REQUIRED WORK
What is needed is an exact repetition of the lines below, from the first one through the one holding "Task: Open the Application users link", with no pictures and nothing else.

Screenshot grounding data

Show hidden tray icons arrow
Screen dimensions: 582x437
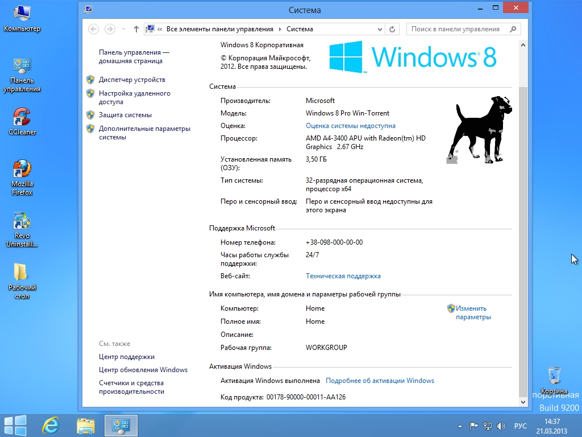[460, 426]
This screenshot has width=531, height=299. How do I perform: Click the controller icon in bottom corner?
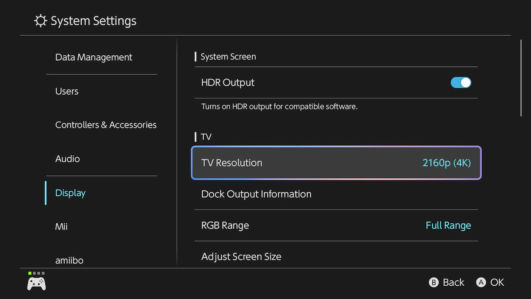pos(36,283)
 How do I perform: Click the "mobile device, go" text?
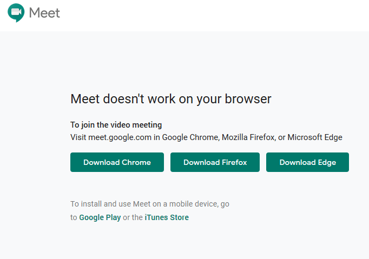[x=199, y=204]
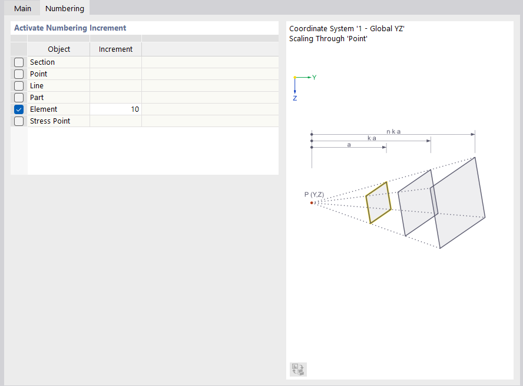Screen dimensions: 523x386
Task: Click the Section row label
Action: point(42,62)
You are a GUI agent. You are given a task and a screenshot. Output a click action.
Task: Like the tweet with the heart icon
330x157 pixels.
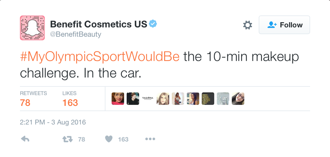tap(108, 139)
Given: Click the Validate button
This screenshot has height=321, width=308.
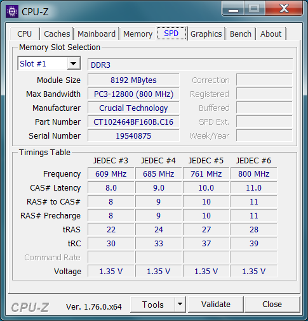Looking at the screenshot, I should tap(216, 304).
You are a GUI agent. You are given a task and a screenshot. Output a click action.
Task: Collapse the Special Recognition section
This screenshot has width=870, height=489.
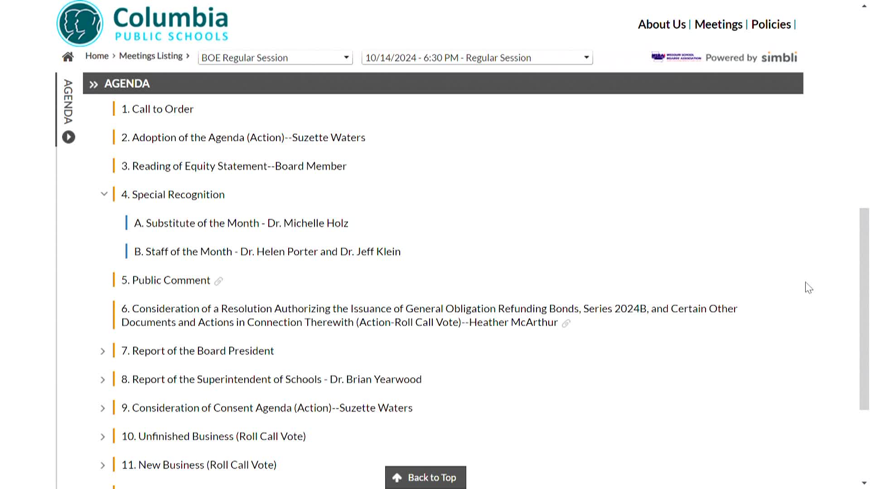104,194
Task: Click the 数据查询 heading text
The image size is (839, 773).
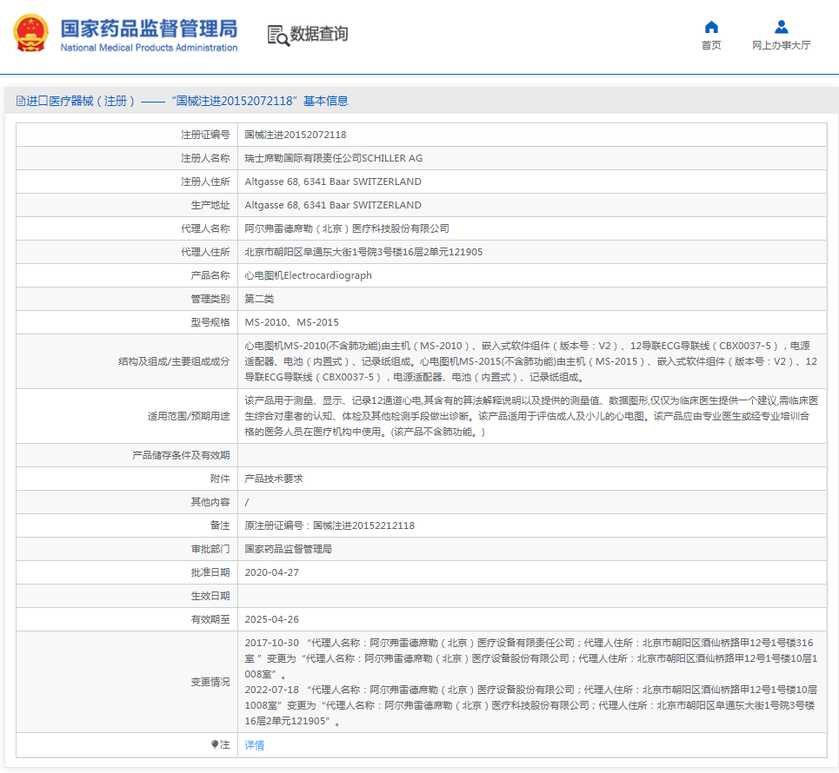Action: (x=319, y=34)
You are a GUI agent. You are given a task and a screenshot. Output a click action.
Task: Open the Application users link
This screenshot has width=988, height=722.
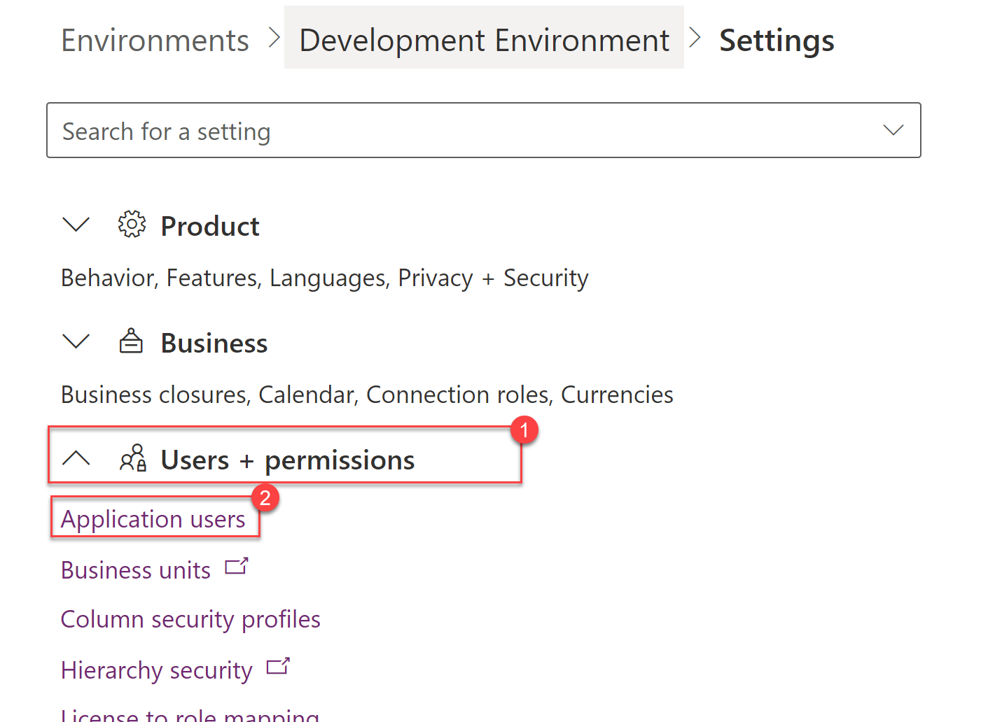(153, 519)
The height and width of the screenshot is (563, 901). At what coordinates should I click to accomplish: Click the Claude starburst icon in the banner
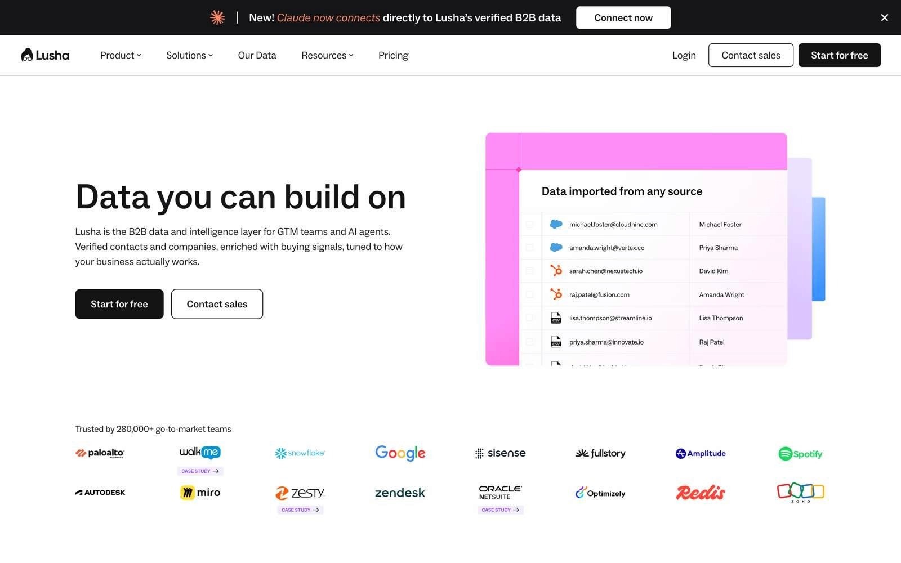click(217, 17)
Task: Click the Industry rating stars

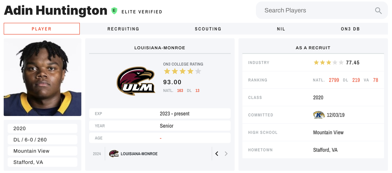Action: 329,63
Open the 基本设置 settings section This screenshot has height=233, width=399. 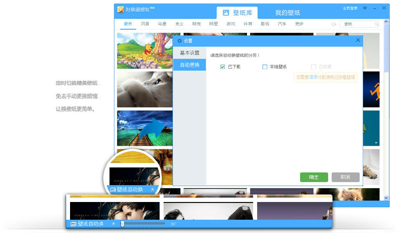point(189,53)
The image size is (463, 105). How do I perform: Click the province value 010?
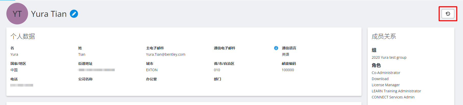tap(217, 70)
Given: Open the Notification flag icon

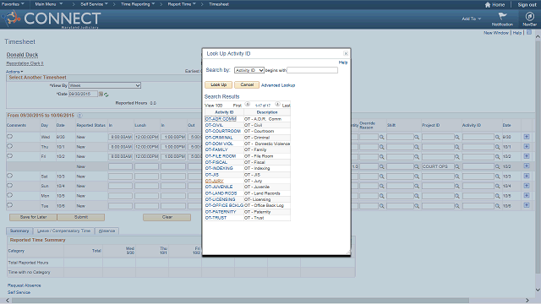Looking at the screenshot, I should pos(502,16).
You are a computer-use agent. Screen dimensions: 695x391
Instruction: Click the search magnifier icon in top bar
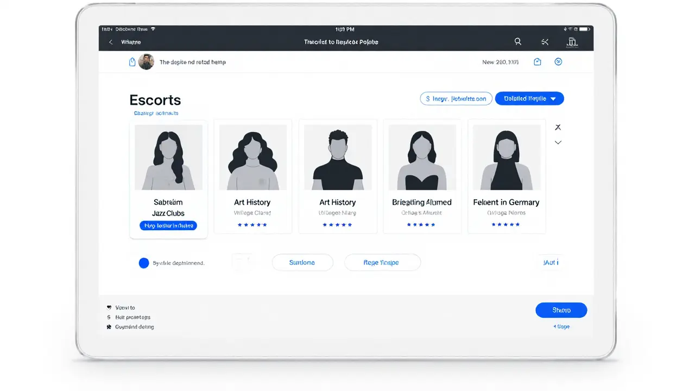click(518, 42)
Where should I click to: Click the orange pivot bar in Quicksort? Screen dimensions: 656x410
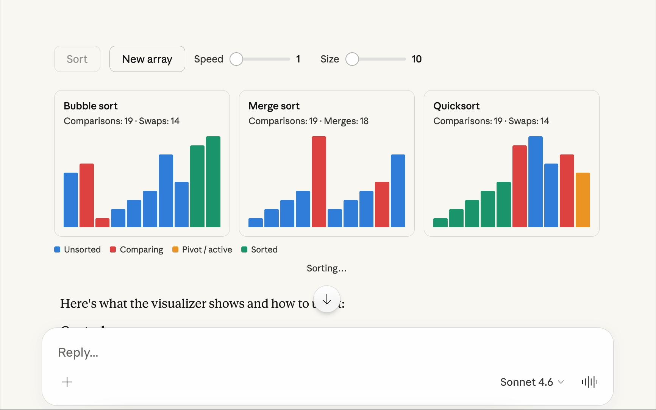point(583,200)
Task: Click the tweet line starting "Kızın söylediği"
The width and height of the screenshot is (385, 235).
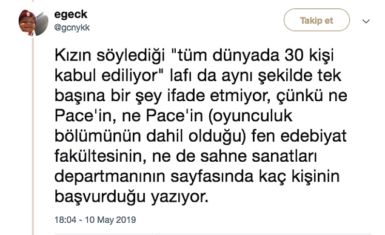Action: click(194, 56)
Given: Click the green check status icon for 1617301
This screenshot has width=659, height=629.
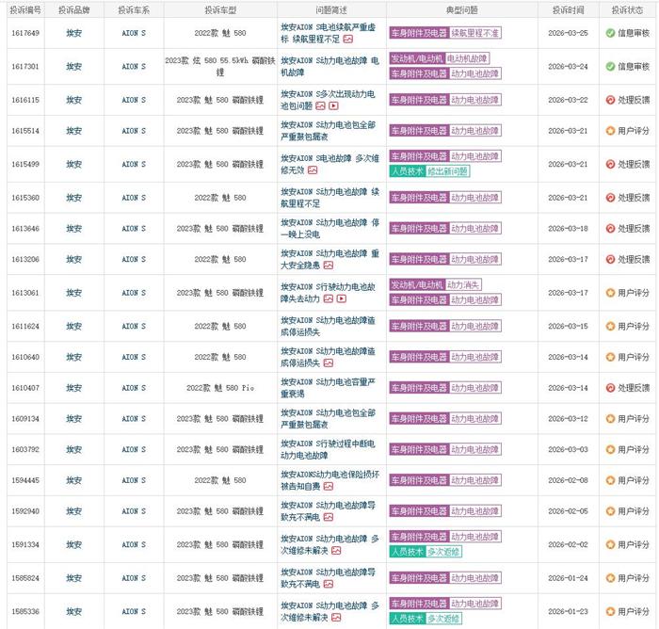Looking at the screenshot, I should (610, 67).
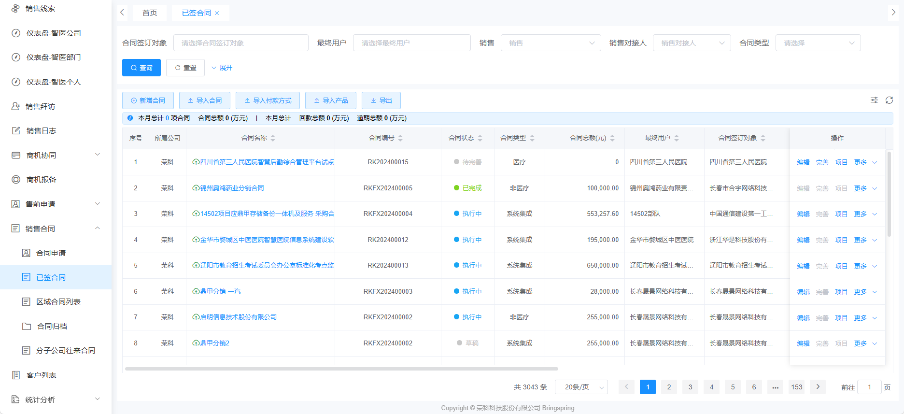Click the horizontal table scrollbar
Image resolution: width=904 pixels, height=414 pixels.
(x=341, y=369)
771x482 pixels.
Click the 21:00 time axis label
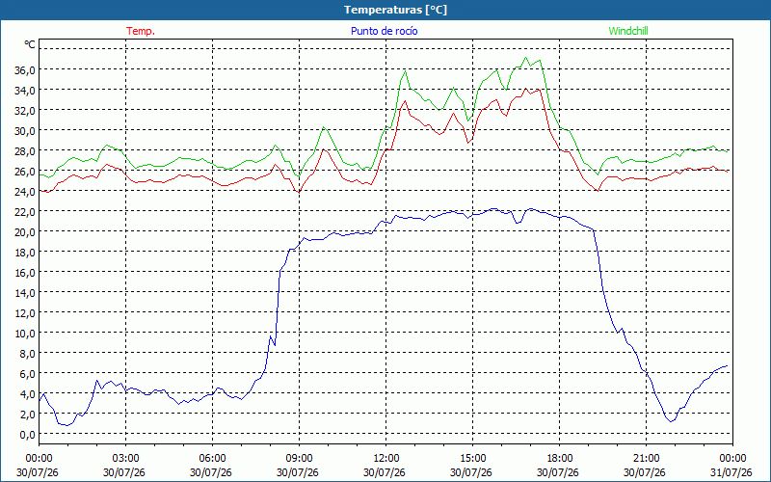point(646,459)
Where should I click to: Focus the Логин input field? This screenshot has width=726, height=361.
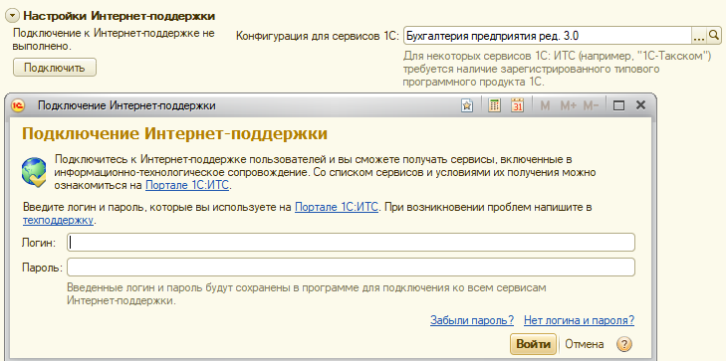351,243
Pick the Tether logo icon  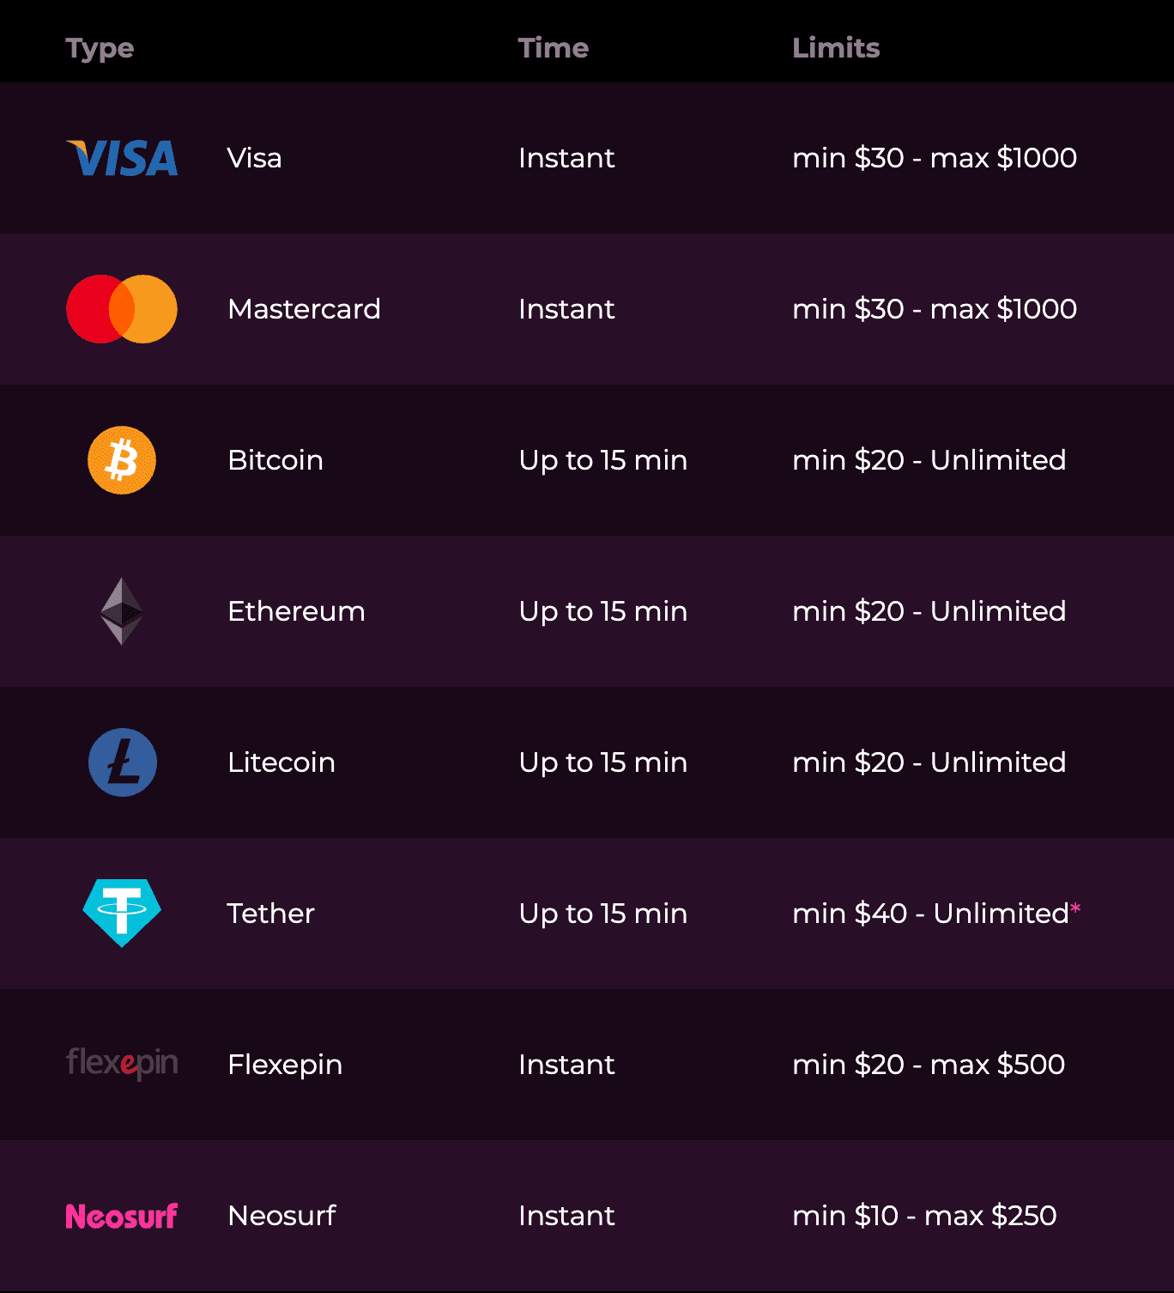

RESPONSE
Show hidden tray icons arrow
Screen dimensions: 582x437
[460, 426]
This screenshot has width=531, height=299. How do I perform: Click the controller icon in bottom corner?
pos(36,283)
 How do I perform: Click the "mobile device, go" text?
[x=199, y=204]
Screen dimensions: 523x386
Task: Click the Section row label
Action: point(42,62)
You are a GUI agent. You are given a task and a screenshot. Output a click action.
Task: Like the tweet with the heart icon
330x157 pixels.
tap(108, 139)
Given: Click the Validate button
This screenshot has height=321, width=308.
Looking at the screenshot, I should tap(216, 304).
You are a GUI agent. You are given a task and a screenshot. Output a click action.
Task: Collapse the Special Recognition section
This screenshot has width=870, height=489.
104,194
Task: Click the 数据查询 heading text
The image size is (839, 773).
Action: (x=319, y=34)
You are a GUI agent. You are given a task and a screenshot. Output a click action.
Task: Open the Application users link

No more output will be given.